Since it was late and the 3rd sat protected under Mama, I left everything as it was. It would dry out and not be molested by the big birds and no 4 would be out, hopefully, in the morning. It looked weak and rather miserable and I steeled myself to the knowledge that this one might not make it at all.

But the morning came and no. 3 was binking around Mama, chirping at me and interested in everything. Mama was in no mood to be fooled around with but I got her shift enough to see no. 4 still there in an ever-encreasingly crushed egg. What to do. What to do. Wait n see. I removed no. 3 so Mama would presumably quit shifting so much.

By 2ish pm I decided to take matters into my own hand. The little thing was completely surrounded by an egg that had been crushed and a membrane that was drying out and smothering it.

I know I shouldn't interfere but it looked like it was trying but needed help! So I quickly removed it to a shoebox with sawdust in it for warmth and hurried back to the bathroom where the others are living in a large cage.




Would YOU be able to just turn away? Well, neither could I so I sat there for several hours and "helped" it get loosened from the drying membrane and one foot released and started kicking. And I waited.

I was so tired from not getting good sleep for several nights in a row. Waking at 3 am makes 3 pm seem like bedtime. So I left it and took a nap. When I returned an hour and a half later, it looked like progress was being made.

So now I put it in the palm of one hand and began wetting the membrane with warm water and easing it off the dried feathers.

This went on for an hour or so when I realized the membrane that was still attached at the navel (yeah, chickens have a navel!) (who knew?) so it was still soaking in al the remaining blood and nutrients from the yolk sack!!!!! Yea!!!! I put it down around 6 to think about dinner.

When I returned an hour later, it had completely separated itself naturally from the sack and was kicking gently against the sawdust and fluffing out its feathers. At this point in time, I felt better about its chances of survival.

By the time 10 pm got there, I was more than ready for bed and checked on her (I am going with her from here on out) and found her fluffing nicely and gave her water on her beak. I put the whole shoebox in the cage to keep her safe during the night but separated from the others. No. 1 keeps trying to "fly" but still can't get as high as the top of the shoe box so I figured they would not bash into her.

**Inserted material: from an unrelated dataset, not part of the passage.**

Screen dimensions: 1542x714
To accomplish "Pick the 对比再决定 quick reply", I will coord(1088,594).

This morning (4 am) things look very rosy for the baby in the bunch.


She looks like a wren in color. I may name her that...


She is integrated now with the others and they have shown her how to drink and don't behave too roughly. She is standing wobbly on her pins and moving around slowly.

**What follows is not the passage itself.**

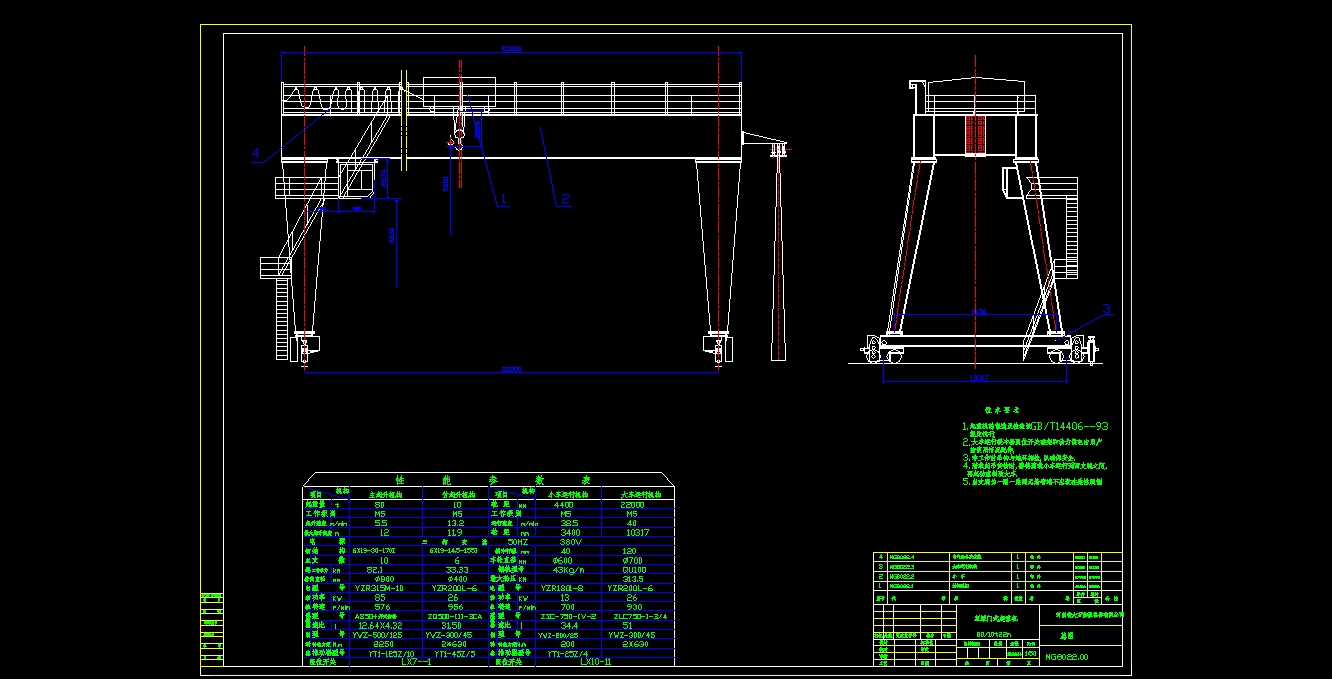Select the trolley cabin on main girder
This screenshot has height=679, width=1332.
tap(459, 92)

She may never be robust as she must be called a preemie but I think I have bonded very strongly with this one. Please don't be a rooster!!!!

Thursday, July 28, 2011

Day 23

tired little hen.....


I think the little black one is a male. It stands very straight and runs around the cage, bashing into things. It looks like a mini Stu.

Wednesday, July 27, 2011

Trouble in Paradise

Remember how I wrote I didn't know how many eggs the hen was sitting on but I knew she had more under there than what I gave her?

21

I slipped her 7, the ladies added 3 or 4 that I knew of and I marked all of them. For a week I was diligent about checking daily and removing any unmarked egg but I slacked off like a complete idiot!

So I just went out there to check on things and I find no evidence of further pipping. I sat and listened for a spell to see what I could hear but either I can't pick up that register or there is no pipping or peeping goin' on down there.

I lifted the Mama up and moved her to the next box and marked the rest and got a final and accurate accounting.

And now.... this chicken who has been dutifully sitting on ALL THESE EGGS for 22 days has more to go if she stays broody. From here on out I will inspect twice a day and remove any new eggs her friends out there deposit in her bank.

So the bad news is I think the original 7 have done all the hatching they are gonna...... any of those will be disposed of on Saturday or possibly Friday and the rest will be a wait n see.

I don't know what else I can do. If she abandons the eggs naturally, I can handle that. But if she continues to sit there, let's see what happens.

Note to self: Don't do this in the future..... Mark the eggs and monitor daily. I don't care how clucky the hen gets.....


Trust but Verify. ~Ronald Reagan

Day 22, Another Chick

Hello World!


Tuesday, July 26, 2011

Hatchling

Here is the first of what I hope will be more tiny chickens.

The hen went to sleep facing one direction and faced the opposite this morning. Additionally, ALL the eggs were under her for the first time in days... which made me curious... So I lifted one wing and found a broken shell and started making peeping noises. She scuffled around and this baby popped it's head up and peeped back. She promptly pecked at it as I removed her (I hope it is a her) from the nest.



IF this is not the cutest thing ever, I don't know what is


Sunday, July 24, 2011

I May Have To Rethink This.....

Nothing like waiting to the last moment to get ALL the pertinent information!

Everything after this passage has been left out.